(Dataset entries)
● ● ●
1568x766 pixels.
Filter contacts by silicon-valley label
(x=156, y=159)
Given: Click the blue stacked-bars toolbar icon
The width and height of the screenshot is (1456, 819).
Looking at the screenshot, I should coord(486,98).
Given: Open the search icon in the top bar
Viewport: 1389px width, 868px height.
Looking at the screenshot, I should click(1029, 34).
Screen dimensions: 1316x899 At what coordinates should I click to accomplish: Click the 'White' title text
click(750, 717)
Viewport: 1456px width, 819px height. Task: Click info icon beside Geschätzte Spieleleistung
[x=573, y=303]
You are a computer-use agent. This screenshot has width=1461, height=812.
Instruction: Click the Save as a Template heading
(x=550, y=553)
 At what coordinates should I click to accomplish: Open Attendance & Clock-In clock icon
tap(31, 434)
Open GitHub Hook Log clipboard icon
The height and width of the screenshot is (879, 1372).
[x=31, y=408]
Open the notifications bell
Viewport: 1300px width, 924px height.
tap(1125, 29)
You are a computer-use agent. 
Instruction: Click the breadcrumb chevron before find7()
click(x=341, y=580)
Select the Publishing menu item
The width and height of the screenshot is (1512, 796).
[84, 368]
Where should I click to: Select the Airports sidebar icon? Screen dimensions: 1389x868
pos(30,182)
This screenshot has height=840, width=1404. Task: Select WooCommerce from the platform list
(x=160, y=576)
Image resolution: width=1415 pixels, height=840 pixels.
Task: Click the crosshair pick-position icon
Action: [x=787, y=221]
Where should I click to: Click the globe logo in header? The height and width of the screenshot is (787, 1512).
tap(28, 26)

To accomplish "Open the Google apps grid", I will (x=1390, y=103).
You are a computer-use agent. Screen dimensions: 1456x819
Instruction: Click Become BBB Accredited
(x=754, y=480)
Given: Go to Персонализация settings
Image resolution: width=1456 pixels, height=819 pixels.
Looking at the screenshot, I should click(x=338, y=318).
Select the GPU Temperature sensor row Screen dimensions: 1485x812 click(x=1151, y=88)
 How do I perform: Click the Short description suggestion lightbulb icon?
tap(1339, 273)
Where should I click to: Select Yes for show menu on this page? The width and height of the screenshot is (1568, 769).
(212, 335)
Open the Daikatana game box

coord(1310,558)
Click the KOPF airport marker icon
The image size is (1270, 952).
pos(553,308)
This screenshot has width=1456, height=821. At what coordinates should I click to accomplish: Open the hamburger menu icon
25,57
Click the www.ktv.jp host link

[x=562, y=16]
● ● ●
HOW TO COMPLETE THIS TASK: Every line from the line containing "Instruction: Click the Save" through the line containing "Open GitHub Hook Log clipboard icon" in the records above must be retyped exactly. Leave out the rest.

TASK SOLUTION:
Instruction: Click the Save as a Template heading
(x=550, y=553)
 At what coordinates should I click to accomplish: Open Attendance & Clock-In clock icon
tap(31, 434)
Open GitHub Hook Log clipboard icon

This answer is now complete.